Before that, people became saints by popular acclaim — a process that was obviously not rigorous. There is now a step-by-step that starts with the death of somebody who was regarded by many as “holy.” The local bishop investigates the life of the person for signs of THIS holiness. After this, a panel in the Vatican investigates the potential saint, and — if successful — the person becomes “venerable.”
Then comes “beatification,” which involves at least one miracle. A miracle suggests that the person lives in heaven now, and therefore can intercede with God on someone’s behalf. The idea isn’t that the church makes someone “blessed,” hence beatified; the idea is that God has already done this, and the church is acknowledging the fact of it. At least another miracle is required for actual sainthood.
There is an elaborate process involved in making saints, and the church listens to those who have opposing views, such as Hitchens on Mother Teresa. The late writer didn’t like her because she took money and awards from lots of creeps — including the horrible Duvalier family of Haiti.
He wondered where all the money went, as the hospice she ran in Calcutta was “as run down when she died as it always had been—she preferred California clinics when she got sick herself—and her order always refused to publish any audit. But we have her own claim that she opened 500 convents in more than 100 countries, all bearing the name of her own order. Excuse me, but this is modesty and humility?”
So she was self-serving at times, not so good at running her organization, and less than perfect as a human being. Let’s just say all of that is true.
I would argue that she still deserves sainthood.
My reasons for loving Mother Teresa, and regarding her as a true saint, have to do with the work she did, as well as her example as a Christian who persevered despite her long-standing personal despair. She devoted herself for over half a century to those on the ragged edge of society: orphans, the poor and dying, the sick. She did so despite 50 years of spiritual aridity, a “dark night of the soul” that seemed endless, as revealed in her posthumous letters.
She felt utterly bereft, cut off from God and his grace for reasons she could not quite comprehend.

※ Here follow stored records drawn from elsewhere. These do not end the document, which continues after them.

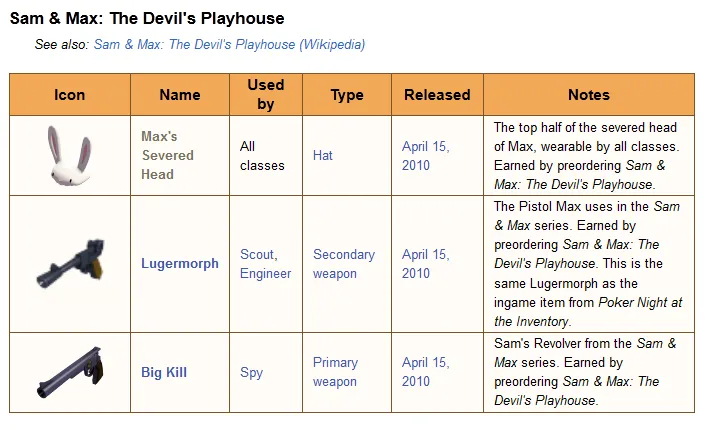Click the Lugermorph release date link
Image resolution: width=705 pixels, height=430 pixels.
[425, 264]
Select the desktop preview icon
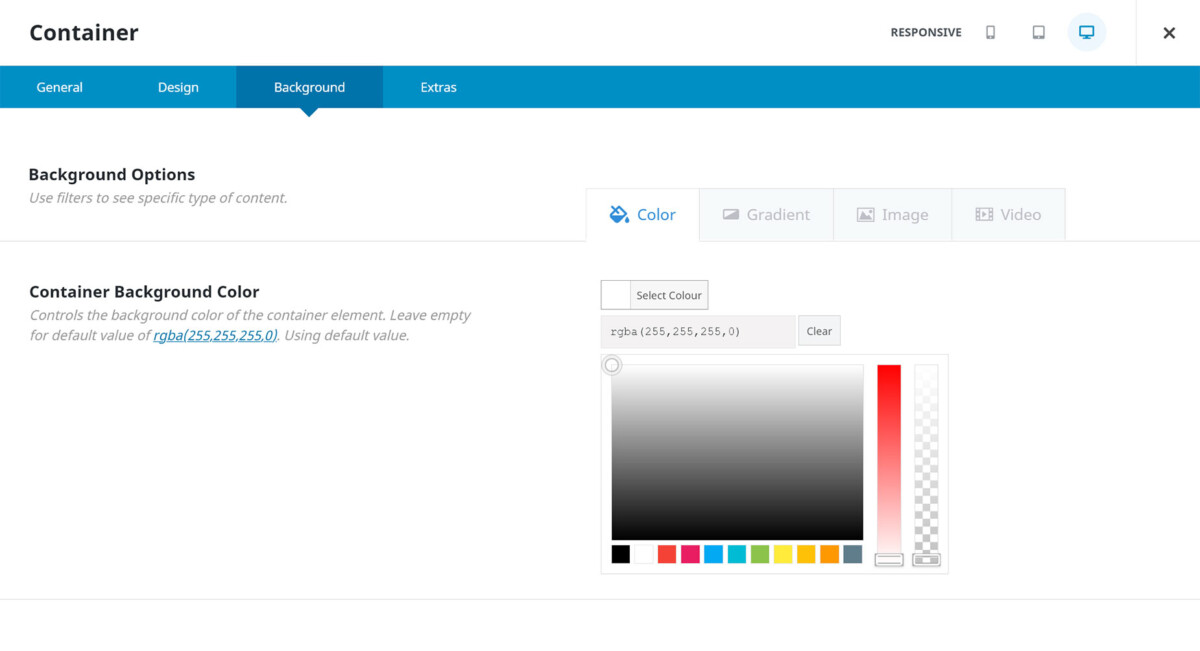 point(1086,32)
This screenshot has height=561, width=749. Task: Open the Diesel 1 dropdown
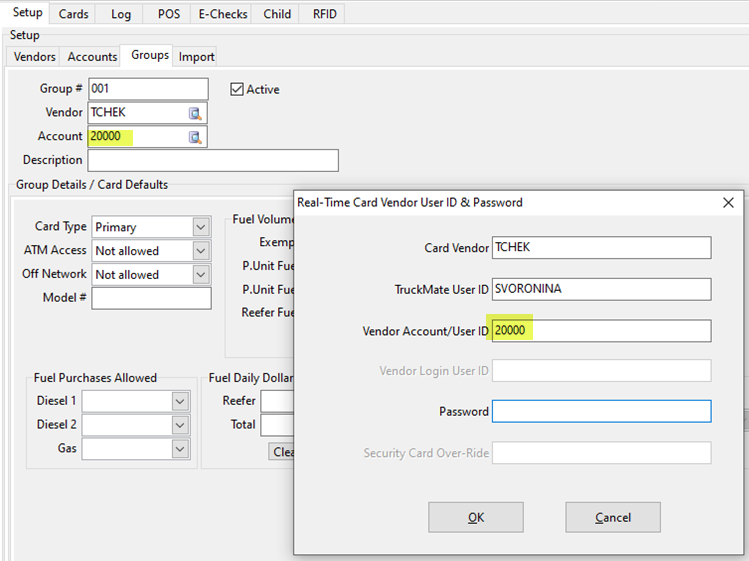coord(180,401)
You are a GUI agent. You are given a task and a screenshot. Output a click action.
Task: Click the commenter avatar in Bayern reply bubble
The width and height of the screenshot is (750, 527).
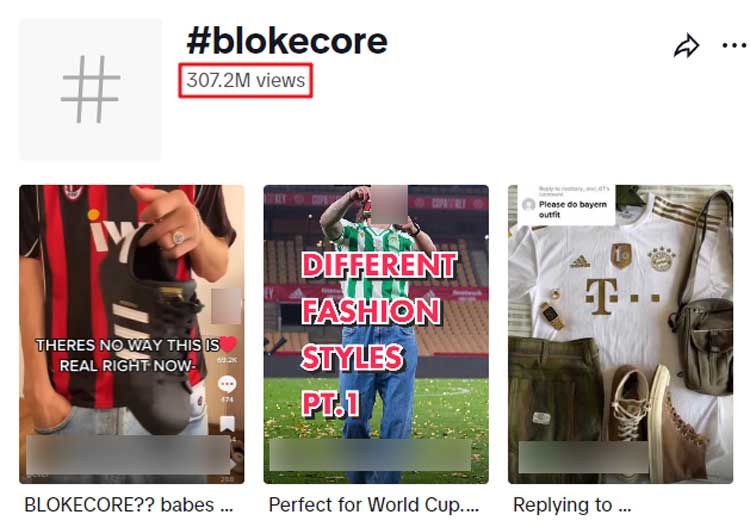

To one confidante, she wrote: “Jesus has a very special love for you, [but] as for me, the silence and the emptiness is so great, that I look and do not see,–Listen and do not hear–the tongue moves [in prayer] but does not speak … I want you to pray for me–that I let Him have [a] free hand.”
One priest who knew her recently recalled that as a young woman, she had enjoyed a close relationship with Jesus, who actually spoke to her, telling her to found an order of nuns who would be “so united to me as to radiate my love on souls.”
She did found this great order, the Missionaries of Charity, a movement that has spread through the world and is dedicated to the poorest people in any given society. Their number has grown from a dozen workers in 1950 to over 5,000 at present. Their mission will be found in 139 countries. It would be difficult even to count the number of human beings helped in some way by this organization.
In spite of her private misery, she persevered, believing in the work of identifying with the mission of Jesus, who had a special love of the poor — those on the margins of society, those without fame or wealth or power, those truly discarded by the rest of the world. She believed she could, indeed must, take on the cross herself and find her way to union with God through these labors.
I don’t think you have to be a Christian (as I am) or a Roman Catholic (as I am not) to appreciate the depth of her example.
Mother Teresa is already a saint in my heart. I don’t especially care whether she has official recognition or not, although I’m glad to think she has it, and that those who wish to follow her example, which is the example of Christ, may find a way to grace through her.